Written problem: Copy the listing below word for word, from its first line through the line that contains "Action: tap(506, 485)", with both of those lines included.
** Begin Given information **
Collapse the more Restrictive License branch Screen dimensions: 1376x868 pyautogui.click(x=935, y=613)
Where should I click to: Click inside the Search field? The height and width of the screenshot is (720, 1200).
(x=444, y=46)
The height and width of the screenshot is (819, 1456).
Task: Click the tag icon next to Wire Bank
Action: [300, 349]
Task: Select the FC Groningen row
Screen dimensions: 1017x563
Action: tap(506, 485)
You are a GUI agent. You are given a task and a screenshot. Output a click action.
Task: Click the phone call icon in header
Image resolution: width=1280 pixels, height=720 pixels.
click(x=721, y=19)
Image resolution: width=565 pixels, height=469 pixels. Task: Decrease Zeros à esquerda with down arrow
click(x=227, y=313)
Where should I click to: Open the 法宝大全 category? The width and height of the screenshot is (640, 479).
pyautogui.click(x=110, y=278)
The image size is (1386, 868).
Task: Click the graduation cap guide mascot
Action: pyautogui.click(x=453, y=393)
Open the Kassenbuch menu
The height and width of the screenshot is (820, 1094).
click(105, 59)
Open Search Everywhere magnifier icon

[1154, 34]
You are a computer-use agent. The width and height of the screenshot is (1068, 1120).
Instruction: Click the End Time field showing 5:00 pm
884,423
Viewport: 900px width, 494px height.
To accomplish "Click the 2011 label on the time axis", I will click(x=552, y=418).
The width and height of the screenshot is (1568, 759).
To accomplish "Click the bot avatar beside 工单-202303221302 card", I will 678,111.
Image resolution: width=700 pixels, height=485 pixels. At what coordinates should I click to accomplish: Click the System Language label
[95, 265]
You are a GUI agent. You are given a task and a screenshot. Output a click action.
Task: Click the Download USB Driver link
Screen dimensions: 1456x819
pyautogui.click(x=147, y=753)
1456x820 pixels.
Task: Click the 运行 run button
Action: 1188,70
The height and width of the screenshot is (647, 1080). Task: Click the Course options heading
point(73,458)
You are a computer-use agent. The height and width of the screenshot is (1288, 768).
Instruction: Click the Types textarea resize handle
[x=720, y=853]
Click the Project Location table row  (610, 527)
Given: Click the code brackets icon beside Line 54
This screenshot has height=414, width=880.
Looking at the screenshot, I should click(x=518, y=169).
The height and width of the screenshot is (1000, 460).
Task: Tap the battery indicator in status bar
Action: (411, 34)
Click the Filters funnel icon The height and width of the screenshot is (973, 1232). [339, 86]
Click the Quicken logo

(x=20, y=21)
** End Given information **
Answer to this task:
Collapse the more Restrictive License branch Screen dimensions: 1376x868 pyautogui.click(x=935, y=613)
Where should I click to: Click inside the Search field? The height and width of the screenshot is (720, 1200).
(x=444, y=46)
The height and width of the screenshot is (819, 1456).
Task: Click the tag icon next to Wire Bank
Action: [300, 349]
Task: Select the FC Groningen row
Screen dimensions: 1017x563
Action: tap(506, 485)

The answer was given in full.